### Brief
Copy exactly the lines of the data below that run from the line holding "Click warning icon" through the line holding "Task: Select USB in the sidebar", both ends included.

'''

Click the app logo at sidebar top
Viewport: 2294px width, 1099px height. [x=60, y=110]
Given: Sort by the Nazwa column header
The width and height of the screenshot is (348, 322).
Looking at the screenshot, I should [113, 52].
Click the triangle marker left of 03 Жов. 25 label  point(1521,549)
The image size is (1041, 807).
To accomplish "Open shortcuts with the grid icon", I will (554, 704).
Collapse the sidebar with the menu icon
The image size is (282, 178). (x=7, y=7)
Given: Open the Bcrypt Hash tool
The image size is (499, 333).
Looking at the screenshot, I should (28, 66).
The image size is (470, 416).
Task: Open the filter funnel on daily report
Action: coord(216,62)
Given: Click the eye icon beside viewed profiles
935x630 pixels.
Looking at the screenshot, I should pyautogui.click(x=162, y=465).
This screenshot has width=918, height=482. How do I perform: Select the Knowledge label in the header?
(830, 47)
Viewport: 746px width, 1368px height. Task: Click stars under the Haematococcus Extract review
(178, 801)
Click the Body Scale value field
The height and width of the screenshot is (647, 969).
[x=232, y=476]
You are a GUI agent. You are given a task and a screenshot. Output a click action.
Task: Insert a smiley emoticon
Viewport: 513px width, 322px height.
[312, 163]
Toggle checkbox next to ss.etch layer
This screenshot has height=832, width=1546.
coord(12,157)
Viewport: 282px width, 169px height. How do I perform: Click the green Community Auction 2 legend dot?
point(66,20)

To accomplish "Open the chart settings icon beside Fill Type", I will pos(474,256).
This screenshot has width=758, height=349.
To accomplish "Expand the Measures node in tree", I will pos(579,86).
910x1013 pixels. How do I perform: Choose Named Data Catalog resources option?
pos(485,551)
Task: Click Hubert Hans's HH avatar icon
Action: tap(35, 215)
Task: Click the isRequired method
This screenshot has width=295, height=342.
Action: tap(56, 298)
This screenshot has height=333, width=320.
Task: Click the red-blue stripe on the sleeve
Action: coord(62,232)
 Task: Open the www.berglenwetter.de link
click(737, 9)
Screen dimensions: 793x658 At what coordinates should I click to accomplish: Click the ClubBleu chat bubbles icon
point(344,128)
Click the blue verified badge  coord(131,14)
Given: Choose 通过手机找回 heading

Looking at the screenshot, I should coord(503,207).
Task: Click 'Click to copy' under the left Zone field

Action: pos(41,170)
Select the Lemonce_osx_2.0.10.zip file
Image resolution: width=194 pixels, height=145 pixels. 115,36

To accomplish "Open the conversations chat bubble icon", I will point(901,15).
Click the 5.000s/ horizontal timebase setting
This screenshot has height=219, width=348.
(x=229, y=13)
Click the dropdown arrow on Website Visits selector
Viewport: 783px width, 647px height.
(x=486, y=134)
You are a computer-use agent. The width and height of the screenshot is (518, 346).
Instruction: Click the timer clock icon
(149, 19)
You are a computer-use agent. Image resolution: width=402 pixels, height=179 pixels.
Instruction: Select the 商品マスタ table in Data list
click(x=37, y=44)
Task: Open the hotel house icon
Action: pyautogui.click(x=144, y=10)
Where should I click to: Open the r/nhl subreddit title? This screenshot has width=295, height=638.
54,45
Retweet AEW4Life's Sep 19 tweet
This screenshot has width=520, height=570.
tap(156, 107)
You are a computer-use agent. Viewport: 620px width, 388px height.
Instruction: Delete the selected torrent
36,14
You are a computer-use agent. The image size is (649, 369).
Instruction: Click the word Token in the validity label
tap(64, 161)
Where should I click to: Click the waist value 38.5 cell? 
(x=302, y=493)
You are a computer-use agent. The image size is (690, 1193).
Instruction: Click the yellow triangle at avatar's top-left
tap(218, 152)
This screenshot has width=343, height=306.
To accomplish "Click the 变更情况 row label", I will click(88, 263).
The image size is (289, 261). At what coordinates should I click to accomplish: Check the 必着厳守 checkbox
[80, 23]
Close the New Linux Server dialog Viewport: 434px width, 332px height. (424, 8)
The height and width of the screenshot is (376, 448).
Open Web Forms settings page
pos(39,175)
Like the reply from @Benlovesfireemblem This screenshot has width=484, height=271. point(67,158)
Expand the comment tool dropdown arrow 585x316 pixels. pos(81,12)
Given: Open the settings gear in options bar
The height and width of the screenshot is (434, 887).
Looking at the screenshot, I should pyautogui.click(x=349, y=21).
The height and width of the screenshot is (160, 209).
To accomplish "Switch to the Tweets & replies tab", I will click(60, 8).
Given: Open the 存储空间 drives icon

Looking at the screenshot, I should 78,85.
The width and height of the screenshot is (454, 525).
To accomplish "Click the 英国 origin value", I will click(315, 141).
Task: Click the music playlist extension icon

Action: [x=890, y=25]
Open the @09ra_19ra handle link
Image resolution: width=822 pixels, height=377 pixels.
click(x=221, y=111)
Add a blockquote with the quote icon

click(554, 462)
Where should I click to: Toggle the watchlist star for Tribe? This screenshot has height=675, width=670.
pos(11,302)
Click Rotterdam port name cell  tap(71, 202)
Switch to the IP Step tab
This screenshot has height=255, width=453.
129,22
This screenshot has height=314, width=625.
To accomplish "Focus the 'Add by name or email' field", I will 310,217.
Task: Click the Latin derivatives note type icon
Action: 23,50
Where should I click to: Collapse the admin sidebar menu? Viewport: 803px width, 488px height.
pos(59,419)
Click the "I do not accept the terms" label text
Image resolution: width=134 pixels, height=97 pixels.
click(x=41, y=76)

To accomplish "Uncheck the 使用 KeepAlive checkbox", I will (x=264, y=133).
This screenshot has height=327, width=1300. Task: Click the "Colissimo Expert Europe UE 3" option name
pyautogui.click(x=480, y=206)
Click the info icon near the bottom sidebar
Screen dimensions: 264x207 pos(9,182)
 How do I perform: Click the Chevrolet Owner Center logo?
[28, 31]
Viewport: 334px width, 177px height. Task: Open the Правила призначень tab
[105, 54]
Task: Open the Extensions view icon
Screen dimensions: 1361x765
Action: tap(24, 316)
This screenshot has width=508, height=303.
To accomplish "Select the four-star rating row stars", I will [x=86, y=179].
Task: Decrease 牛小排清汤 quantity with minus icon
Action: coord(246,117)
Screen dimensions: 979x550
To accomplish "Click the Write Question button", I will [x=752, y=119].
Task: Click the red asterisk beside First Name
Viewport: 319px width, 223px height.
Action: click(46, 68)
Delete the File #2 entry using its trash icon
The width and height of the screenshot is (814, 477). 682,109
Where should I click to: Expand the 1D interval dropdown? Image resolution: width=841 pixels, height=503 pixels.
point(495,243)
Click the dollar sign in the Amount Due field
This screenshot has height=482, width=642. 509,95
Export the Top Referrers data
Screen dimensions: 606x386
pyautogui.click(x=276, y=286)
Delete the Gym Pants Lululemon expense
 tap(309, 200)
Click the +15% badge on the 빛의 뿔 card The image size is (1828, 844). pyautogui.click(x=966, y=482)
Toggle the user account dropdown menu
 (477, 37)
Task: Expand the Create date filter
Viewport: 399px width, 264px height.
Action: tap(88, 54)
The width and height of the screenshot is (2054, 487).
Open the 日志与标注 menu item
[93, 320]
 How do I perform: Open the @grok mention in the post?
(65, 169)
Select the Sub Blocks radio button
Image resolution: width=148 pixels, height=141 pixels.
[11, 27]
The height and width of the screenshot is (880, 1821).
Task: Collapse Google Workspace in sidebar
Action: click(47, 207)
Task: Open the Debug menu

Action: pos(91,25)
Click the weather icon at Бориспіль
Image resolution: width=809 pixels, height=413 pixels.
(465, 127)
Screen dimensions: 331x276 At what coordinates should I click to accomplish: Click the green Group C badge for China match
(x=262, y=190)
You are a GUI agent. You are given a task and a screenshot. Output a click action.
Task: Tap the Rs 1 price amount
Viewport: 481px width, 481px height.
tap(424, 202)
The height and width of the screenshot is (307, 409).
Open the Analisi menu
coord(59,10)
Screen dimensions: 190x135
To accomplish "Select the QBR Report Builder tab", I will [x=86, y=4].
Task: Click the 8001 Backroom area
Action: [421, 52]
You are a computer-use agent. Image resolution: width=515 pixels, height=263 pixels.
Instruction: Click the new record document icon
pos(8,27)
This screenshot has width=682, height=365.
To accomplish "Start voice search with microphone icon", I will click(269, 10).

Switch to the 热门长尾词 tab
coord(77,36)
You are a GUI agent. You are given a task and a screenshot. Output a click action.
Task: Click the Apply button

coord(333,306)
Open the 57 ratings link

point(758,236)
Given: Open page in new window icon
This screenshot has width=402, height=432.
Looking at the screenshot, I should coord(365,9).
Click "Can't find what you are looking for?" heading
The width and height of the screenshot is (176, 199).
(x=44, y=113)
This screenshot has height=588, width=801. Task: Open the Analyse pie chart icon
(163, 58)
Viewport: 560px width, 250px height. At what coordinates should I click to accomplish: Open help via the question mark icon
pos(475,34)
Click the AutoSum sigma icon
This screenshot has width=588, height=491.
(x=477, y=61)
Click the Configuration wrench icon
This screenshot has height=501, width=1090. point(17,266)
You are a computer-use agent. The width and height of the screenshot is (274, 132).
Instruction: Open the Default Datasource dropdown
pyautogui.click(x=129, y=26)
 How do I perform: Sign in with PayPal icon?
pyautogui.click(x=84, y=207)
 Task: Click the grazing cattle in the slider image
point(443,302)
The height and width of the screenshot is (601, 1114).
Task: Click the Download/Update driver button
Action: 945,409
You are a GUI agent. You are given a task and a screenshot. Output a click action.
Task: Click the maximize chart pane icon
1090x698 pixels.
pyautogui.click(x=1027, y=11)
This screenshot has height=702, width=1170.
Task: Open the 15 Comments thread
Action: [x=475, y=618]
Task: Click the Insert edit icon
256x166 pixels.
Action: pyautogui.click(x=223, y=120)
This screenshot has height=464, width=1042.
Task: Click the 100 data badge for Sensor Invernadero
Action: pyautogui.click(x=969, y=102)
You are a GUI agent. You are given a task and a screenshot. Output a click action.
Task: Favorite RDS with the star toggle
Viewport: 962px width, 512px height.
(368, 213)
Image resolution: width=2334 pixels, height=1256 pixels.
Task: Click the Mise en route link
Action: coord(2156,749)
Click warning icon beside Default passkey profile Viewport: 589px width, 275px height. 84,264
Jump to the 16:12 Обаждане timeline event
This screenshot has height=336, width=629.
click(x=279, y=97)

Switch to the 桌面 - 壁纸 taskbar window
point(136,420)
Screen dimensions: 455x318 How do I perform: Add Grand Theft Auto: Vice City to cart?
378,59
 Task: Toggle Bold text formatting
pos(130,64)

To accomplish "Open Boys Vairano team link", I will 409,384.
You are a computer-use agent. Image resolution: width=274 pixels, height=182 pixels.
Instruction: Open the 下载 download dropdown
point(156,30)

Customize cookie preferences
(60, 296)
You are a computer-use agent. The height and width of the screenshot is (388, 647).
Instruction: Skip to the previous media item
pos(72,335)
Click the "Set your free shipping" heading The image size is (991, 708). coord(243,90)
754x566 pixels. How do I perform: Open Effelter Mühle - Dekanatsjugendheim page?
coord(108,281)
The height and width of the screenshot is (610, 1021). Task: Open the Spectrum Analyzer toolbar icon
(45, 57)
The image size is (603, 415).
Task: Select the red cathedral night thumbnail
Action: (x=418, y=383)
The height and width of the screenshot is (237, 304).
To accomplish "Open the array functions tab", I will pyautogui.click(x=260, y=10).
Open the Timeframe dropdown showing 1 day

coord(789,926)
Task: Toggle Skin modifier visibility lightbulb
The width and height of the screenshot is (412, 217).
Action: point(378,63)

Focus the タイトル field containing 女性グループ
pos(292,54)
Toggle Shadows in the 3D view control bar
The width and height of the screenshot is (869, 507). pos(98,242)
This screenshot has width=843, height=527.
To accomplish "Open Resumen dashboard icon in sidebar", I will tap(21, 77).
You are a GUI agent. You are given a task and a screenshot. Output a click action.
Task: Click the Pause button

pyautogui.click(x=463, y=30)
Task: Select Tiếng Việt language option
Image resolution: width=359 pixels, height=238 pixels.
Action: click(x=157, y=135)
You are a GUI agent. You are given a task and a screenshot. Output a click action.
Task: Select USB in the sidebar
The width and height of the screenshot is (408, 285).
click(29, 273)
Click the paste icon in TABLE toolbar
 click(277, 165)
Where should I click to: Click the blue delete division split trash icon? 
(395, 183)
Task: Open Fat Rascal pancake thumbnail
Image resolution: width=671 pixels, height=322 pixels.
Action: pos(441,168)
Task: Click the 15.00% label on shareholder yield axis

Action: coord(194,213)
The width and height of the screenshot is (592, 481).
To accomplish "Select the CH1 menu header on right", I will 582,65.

'''

### Task output
Click warning icon beside Default passkey profile Viewport: 589px width, 275px height. 84,264
Jump to the 16:12 Обаждане timeline event
This screenshot has height=336, width=629.
click(x=279, y=97)

Switch to the 桌面 - 壁纸 taskbar window
point(136,420)
Screen dimensions: 455x318 How do I perform: Add Grand Theft Auto: Vice City to cart?
378,59
 Task: Toggle Bold text formatting
pos(130,64)

To accomplish "Open Boys Vairano team link", I will 409,384.
You are a computer-use agent. Image resolution: width=274 pixels, height=182 pixels.
Instruction: Open the 下载 download dropdown
point(156,30)

Customize cookie preferences
(60, 296)
You are a computer-use agent. The height and width of the screenshot is (388, 647).
Instruction: Skip to the previous media item
pos(72,335)
Click the "Set your free shipping" heading The image size is (991, 708). coord(243,90)
754x566 pixels. How do I perform: Open Effelter Mühle - Dekanatsjugendheim page?
coord(108,281)
The height and width of the screenshot is (610, 1021). Task: Open the Spectrum Analyzer toolbar icon
(45, 57)
The image size is (603, 415).
Task: Select the red cathedral night thumbnail
Action: (x=418, y=383)
The height and width of the screenshot is (237, 304).
To accomplish "Open the array functions tab", I will pyautogui.click(x=260, y=10).
Open the Timeframe dropdown showing 1 day

coord(789,926)
Task: Toggle Skin modifier visibility lightbulb
The width and height of the screenshot is (412, 217).
Action: point(378,63)

Focus the タイトル field containing 女性グループ
pos(292,54)
Toggle Shadows in the 3D view control bar
The width and height of the screenshot is (869, 507). pos(98,242)
This screenshot has width=843, height=527.
To accomplish "Open Resumen dashboard icon in sidebar", I will tap(21, 77).
You are a GUI agent. You are given a task and a screenshot. Output a click action.
Task: Click the Pause button

pyautogui.click(x=463, y=30)
Task: Select Tiếng Việt language option
Image resolution: width=359 pixels, height=238 pixels.
Action: click(x=157, y=135)
You are a GUI agent. You are given a task and a screenshot. Output a click action.
Task: Select USB in the sidebar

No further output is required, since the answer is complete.